Posterior cortical atrophy (PCA) is a degenerative brain disorder that causes neurological symptoms that worsen over time.

Most cases of PCA are associated with Alzheimer’s disease, but the condition can also be linked to other degenerative brain disorders.

The most common PCA symptoms are related to vision.

United Brain Association

Most cases of PCA are associated with Alzheimer’s disease, but the condition can also be linked to other degenerative brain disorders.

What is Posterior Cortical Atrophy (PCA)?

Posterior cortical atrophy (PCA) is a degenerative brain disorder in which brain cells in the rear part of the brain die. The disease is progressive, and its symptoms get worse over time. Because the part of the brain affected is responsible for visual processing, among other things, the most common PCA symptoms are related to vision.
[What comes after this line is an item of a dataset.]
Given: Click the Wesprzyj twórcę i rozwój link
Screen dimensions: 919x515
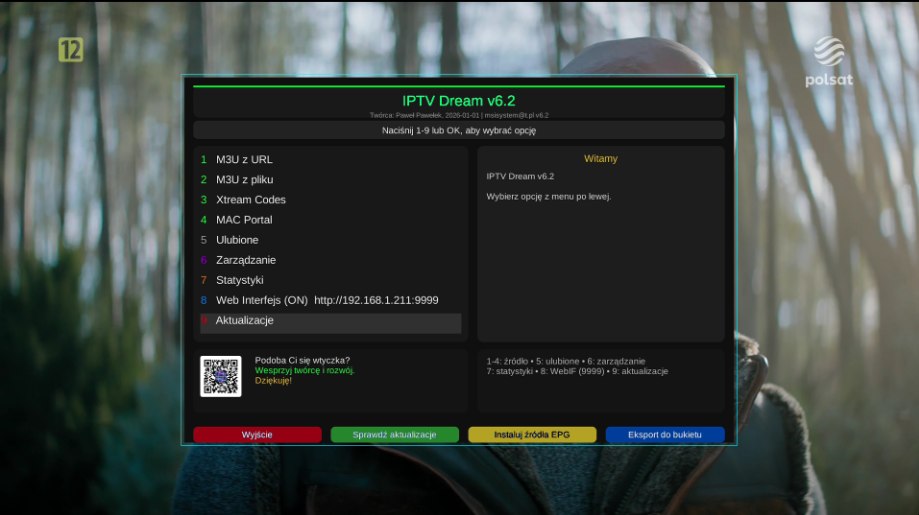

However, other symptoms, including cognitive impairments, can emerge as the disease progresses.

Symptoms of PCA

The earliest and most pronounced symptoms of PCA are usually related to vision and processing visual information. Common symptoms include:

  • Blurred vision
  • Double vision
  • Problems with reading or writing (but not speech)
  • Sensitivity to bright light
  • Difficulty reaching for objects
  • Difficulty judging distances

As PCA progresses, more significant neurological symptoms can emerge, such as:

  • Disorientation
  • Getting lost in familiar places
  • Confusion
  • Difficulty recognizing familiar faces
  • Hallucinations
  • Behavioral or personality changes

What Causes Posterior Cortical Atrophy (PCA)?

Scientists don’t know what causes PCA. Because PCA is associated with Alzheimer’s disease in 80% of cases, some researchers believe that PCA is a sub-type of Alzheimer’s. However, PCA is sometimes associated with other disorders, such as Lewy body dementia or Creutzfeldt-Jakob disease.

In many cases, brain tissue affected by PCA shows an accumulation of abnormal protein tangles, the same kind of tangles that cause Alzheimer’s. Over time, these proteins interfere with the function of brain cells, and eventually, the cells die. As more cells die, the affected part of the brain shrinks, and the functions controlled by that part of the brain are impaired.

Despite the strong association with Alzheimer’s, PCA differs in some significant ways. PCA often emerges at an earlier age (between the ages of 50 and 65) than is typical for Alzheimer’s. PCA also affects a part of the brain that is not commonly affected by Alzheimer’s.

Is Posterior Cortical Atrophy (PCA) Hereditary?

Scientists have not identified any genes or genetic mutations consistently associated with PCA, so there is no evidence that the disorder is inherited.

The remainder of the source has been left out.